Illustrator Julie Verhoeven took a more playful but equally pointed approach at Frieze London 2016, where she transformed the fair’s toilets into an immersive installation called The Toilet Attendant… Now Wash Your Hands. She packed the space with tampons, stuffed animals, and disco balls, and stationed herself inside as an attendant—welcoming visitors of all genders while ’80s pop blasted from the speakers. Beneath the festive surface, the work made a pointed argument about the invisible labor of those who maintain clean, safe public facilities, turning an overlooked service role into a moment of genuine artistic and social reckoning.

Filmmaker and self-described “filth elder” John Waters made his mark more permanently when he launched “The John Waters Restrooms” at the Baltimore Museum of Art in 2021. Playing on the tradition of wealthy donors having institutional wings named in their honor, Waters instead dedicated gender-neutral bathrooms—the museum’s first—as a statement of both humor and inclusion. Trans actress and activist Elizabeth Coffey co-hosted the opening, reminding the audience that for many people, simply finding a safe bathroom to use remains a matter of real urgency and danger.

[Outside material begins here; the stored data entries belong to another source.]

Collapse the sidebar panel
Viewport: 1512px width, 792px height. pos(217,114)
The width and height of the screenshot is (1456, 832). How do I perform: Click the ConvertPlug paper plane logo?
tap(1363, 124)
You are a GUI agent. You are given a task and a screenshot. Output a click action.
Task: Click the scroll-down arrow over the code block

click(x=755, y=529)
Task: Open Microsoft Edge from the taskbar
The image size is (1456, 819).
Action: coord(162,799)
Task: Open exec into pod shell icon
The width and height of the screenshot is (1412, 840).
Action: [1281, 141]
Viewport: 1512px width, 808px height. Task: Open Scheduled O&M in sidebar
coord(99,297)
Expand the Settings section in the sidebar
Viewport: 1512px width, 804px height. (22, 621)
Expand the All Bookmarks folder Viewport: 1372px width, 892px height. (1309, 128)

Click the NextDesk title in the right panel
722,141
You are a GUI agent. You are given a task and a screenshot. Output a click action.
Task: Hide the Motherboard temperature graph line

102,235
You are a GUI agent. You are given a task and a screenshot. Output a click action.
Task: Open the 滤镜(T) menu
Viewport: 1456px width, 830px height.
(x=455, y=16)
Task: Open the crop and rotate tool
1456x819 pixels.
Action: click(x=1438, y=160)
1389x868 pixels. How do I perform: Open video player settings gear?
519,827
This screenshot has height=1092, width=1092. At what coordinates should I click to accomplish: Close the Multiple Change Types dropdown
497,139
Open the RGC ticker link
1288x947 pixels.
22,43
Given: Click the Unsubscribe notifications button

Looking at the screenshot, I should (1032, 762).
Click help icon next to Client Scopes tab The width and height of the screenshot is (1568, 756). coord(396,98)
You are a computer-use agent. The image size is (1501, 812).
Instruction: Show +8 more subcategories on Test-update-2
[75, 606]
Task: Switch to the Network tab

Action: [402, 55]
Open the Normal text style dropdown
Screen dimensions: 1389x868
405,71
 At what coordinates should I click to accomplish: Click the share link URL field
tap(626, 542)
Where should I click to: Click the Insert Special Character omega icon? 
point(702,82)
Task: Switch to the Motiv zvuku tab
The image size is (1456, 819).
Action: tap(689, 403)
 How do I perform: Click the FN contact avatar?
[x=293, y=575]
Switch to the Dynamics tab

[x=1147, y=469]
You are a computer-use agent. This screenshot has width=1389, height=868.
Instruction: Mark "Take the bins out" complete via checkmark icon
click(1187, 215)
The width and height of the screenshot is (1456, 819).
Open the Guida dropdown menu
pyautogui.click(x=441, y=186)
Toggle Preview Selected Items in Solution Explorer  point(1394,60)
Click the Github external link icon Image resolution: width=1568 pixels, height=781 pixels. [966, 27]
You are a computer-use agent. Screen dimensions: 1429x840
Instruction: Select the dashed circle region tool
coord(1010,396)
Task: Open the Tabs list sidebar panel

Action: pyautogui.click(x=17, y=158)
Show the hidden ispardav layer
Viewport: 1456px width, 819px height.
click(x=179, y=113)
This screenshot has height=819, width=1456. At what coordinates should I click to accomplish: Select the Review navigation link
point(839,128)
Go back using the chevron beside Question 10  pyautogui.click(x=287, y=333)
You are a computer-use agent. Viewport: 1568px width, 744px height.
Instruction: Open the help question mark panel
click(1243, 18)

>>>  'I eat poop: a dung beetle story' becomes a film

Artist Emmett Ramstad has addressed that same urgency through conceptual installations that directly confront anti-trans bathroom legislation. His 2016 mirror piece You’re Welcome replaced gendered signage with welcoming messages, while Watching You Watching Me Watching You (Hunting Season) (2017) placed a looming hunting platform before a row of toilet stalls, giving viewers an unobstructed view inside. The piece implicates the observer as much as the observed, turning the invasive logic of discriminatory bathroom laws back on the viewer.

British painter Dale Lewis takes a rawer approach, depicting toilets as backdrops for scenes of excess, class, and bodily chaos. In Bratwurst (2017), restrooms are engulfed in debauchery—one figure vomits into a bowl, and another appears to be swallowed by the plumbing. Lewis uses disgust as a deliberate tool, forcing viewers to confront their own judgments about the people and behaviors on display. “I like everything to be on the surface and quite obvious,” he has said, “so people don’t have to guess—they can just see. People can get really mad looking at these.”

American textile artist Erin M. Riley works at the opposite end of the spectrum, creating woven tapestries that render private bathroom moments with quiet, unflinching intimacy. In Gushing (2024), a hand grips a bloodied cloth against a backdrop of white porcelain, the composition suggesting a person alone on the toilet, confronting their own body. Where other artists deploy the bathroom as a public arena, Riley reclaims it as a space for solitary, unguarded experience.

Taken together, these works reveal the bathroom as far more than a site of hygiene or humor. It is a space where some of our most primal instincts—shame, desire, disgust, and vulnerability—come into direct contact with broader forces of law, power, and culture. In the hands of these artists, the toilet becomes a surprisingly honest mirror of who we are and what we refuse to say out loud.